▶ PROVIDED RECORDS

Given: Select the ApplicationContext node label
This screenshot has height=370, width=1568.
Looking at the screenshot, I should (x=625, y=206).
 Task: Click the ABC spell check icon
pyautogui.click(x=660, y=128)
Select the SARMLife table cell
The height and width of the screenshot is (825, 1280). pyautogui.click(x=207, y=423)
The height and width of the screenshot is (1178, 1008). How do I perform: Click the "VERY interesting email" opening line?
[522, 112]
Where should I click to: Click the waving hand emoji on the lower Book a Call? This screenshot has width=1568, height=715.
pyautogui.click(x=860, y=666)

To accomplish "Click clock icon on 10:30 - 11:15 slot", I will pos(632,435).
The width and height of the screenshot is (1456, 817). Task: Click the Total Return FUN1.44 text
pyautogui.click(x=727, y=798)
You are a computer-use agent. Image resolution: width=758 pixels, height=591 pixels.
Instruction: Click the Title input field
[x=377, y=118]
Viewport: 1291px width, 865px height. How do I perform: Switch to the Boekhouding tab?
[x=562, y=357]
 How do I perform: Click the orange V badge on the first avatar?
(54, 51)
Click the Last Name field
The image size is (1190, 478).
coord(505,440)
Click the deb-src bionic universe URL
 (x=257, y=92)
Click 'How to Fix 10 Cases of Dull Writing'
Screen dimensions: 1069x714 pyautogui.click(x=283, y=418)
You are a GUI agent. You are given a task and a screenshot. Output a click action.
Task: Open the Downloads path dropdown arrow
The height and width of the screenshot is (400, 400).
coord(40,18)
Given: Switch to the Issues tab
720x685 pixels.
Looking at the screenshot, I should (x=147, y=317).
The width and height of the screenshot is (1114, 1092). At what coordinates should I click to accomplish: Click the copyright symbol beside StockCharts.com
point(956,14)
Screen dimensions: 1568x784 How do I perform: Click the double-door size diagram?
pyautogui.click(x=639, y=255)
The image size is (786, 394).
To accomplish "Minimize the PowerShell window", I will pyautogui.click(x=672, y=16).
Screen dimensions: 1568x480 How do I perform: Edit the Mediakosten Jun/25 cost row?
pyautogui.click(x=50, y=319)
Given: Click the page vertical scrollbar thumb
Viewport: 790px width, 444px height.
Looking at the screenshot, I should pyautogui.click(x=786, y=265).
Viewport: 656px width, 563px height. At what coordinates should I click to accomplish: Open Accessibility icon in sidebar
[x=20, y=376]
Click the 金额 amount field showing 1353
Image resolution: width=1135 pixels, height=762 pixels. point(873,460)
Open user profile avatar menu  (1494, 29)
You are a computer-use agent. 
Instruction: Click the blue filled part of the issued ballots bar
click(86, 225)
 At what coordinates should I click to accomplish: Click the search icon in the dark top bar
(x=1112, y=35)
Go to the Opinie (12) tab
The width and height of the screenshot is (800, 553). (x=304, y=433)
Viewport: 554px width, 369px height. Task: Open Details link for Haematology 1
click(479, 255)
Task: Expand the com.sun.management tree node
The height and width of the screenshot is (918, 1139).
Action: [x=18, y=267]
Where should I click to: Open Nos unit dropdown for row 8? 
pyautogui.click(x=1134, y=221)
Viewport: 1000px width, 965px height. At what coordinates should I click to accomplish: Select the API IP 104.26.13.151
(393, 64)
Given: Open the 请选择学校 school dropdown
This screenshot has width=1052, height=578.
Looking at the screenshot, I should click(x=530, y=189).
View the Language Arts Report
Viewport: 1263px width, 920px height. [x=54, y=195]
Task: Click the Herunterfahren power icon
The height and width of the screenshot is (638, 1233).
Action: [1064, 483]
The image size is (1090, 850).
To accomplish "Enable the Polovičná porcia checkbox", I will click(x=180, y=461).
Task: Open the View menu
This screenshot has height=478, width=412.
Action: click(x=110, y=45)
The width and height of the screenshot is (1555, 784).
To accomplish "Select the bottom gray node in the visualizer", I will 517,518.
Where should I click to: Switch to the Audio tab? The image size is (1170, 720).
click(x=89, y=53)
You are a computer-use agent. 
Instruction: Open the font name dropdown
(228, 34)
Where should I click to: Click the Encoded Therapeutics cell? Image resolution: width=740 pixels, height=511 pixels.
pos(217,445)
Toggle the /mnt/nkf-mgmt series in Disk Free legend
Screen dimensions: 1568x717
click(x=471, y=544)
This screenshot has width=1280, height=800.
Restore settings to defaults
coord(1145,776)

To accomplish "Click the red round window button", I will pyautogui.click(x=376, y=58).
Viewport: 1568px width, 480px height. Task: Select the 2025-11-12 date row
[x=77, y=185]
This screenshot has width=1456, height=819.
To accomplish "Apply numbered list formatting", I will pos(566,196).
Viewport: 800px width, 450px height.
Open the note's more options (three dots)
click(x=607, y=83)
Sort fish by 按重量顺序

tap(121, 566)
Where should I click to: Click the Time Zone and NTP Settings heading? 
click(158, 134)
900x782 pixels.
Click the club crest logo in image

▶ WORK TO DO
Rewrite every one of the entries above, changing "Downloads" to "Documents" and leaving everything else as it is.

▶ RESULT OF THE EXERCISE
Given: Select the ApplicationContext node label
This screenshot has height=370, width=1568.
Looking at the screenshot, I should (x=625, y=206).
 Task: Click the ABC spell check icon
pyautogui.click(x=660, y=128)
Select the SARMLife table cell
The height and width of the screenshot is (825, 1280). pyautogui.click(x=207, y=423)
The height and width of the screenshot is (1178, 1008). How do I perform: Click the "VERY interesting email" opening line?
[522, 112]
Where should I click to: Click the waving hand emoji on the lower Book a Call? This screenshot has width=1568, height=715.
pyautogui.click(x=860, y=666)

To accomplish "Click clock icon on 10:30 - 11:15 slot", I will pos(632,435).
The width and height of the screenshot is (1456, 817). Task: Click the Total Return FUN1.44 text
pyautogui.click(x=727, y=798)
You are a computer-use agent. Image resolution: width=758 pixels, height=591 pixels.
Instruction: Click the Title input field
[x=377, y=118]
Viewport: 1291px width, 865px height. How do I perform: Switch to the Boekhouding tab?
[x=562, y=357]
 How do I perform: Click the orange V badge on the first avatar?
(54, 51)
Click the Last Name field
The image size is (1190, 478).
coord(505,440)
Click the deb-src bionic universe URL
 (x=257, y=92)
Click 'How to Fix 10 Cases of Dull Writing'
Screen dimensions: 1069x714 pyautogui.click(x=283, y=418)
You are a GUI agent. You are given a task and a screenshot. Output a click action.
Task: Open the Documents path dropdown arrow
The height and width of the screenshot is (400, 400).
coord(40,18)
Given: Switch to the Issues tab
720x685 pixels.
Looking at the screenshot, I should (x=147, y=317).
The width and height of the screenshot is (1114, 1092). At what coordinates should I click to accomplish: Click the copyright symbol beside StockCharts.com
point(956,14)
Screen dimensions: 1568x784 How do I perform: Click the double-door size diagram?
pyautogui.click(x=639, y=255)
The image size is (786, 394).
To accomplish "Minimize the PowerShell window", I will pyautogui.click(x=672, y=16).
Screen dimensions: 1568x480 How do I perform: Edit the Mediakosten Jun/25 cost row?
pyautogui.click(x=50, y=319)
Given: Click the page vertical scrollbar thumb
Viewport: 790px width, 444px height.
Looking at the screenshot, I should pyautogui.click(x=786, y=265).
Viewport: 656px width, 563px height. At what coordinates should I click to accomplish: Open Accessibility icon in sidebar
[x=20, y=376]
Click the 金额 amount field showing 1353
Image resolution: width=1135 pixels, height=762 pixels. point(873,460)
Open user profile avatar menu  (1494, 29)
You are a computer-use agent. 
Instruction: Click the blue filled part of the issued ballots bar
click(86, 225)
 At what coordinates should I click to accomplish: Click the search icon in the dark top bar
(x=1112, y=35)
Go to the Opinie (12) tab
The width and height of the screenshot is (800, 553). (x=304, y=433)
Viewport: 554px width, 369px height. Task: Open Details link for Haematology 1
click(479, 255)
Task: Expand the com.sun.management tree node
The height and width of the screenshot is (918, 1139).
Action: [x=18, y=267]
Where should I click to: Open Nos unit dropdown for row 8? 
pyautogui.click(x=1134, y=221)
Viewport: 1000px width, 965px height. At what coordinates should I click to accomplish: Select the API IP 104.26.13.151
(393, 64)
Given: Open the 请选择学校 school dropdown
This screenshot has width=1052, height=578.
Looking at the screenshot, I should click(x=530, y=189).
View the Language Arts Report
Viewport: 1263px width, 920px height. [x=54, y=195]
Task: Click the Herunterfahren power icon
The height and width of the screenshot is (638, 1233).
Action: [1064, 483]
The image size is (1090, 850).
To accomplish "Enable the Polovičná porcia checkbox", I will click(x=180, y=461).
Task: Open the View menu
This screenshot has height=478, width=412.
Action: click(x=110, y=45)
The width and height of the screenshot is (1555, 784).
To accomplish "Select the bottom gray node in the visualizer", I will 517,518.
Where should I click to: Switch to the Audio tab? The image size is (1170, 720).
click(x=89, y=53)
You are a computer-use agent. 
Instruction: Open the font name dropdown
(228, 34)
Where should I click to: Click the Encoded Therapeutics cell? Image resolution: width=740 pixels, height=511 pixels.
pos(217,445)
Toggle the /mnt/nkf-mgmt series in Disk Free legend
Screen dimensions: 1568x717
click(x=471, y=544)
This screenshot has width=1280, height=800.
Restore settings to defaults
coord(1145,776)

To accomplish "Click the red round window button", I will pyautogui.click(x=376, y=58).
Viewport: 1568px width, 480px height. Task: Select the 2025-11-12 date row
[x=77, y=185]
This screenshot has width=1456, height=819.
To accomplish "Apply numbered list formatting", I will pos(566,196).
Viewport: 800px width, 450px height.
Open the note's more options (three dots)
click(x=607, y=83)
Sort fish by 按重量顺序

tap(121, 566)
Where should I click to: Click the Time Zone and NTP Settings heading? 
click(158, 134)
900x782 pixels.
Click the club crest logo in image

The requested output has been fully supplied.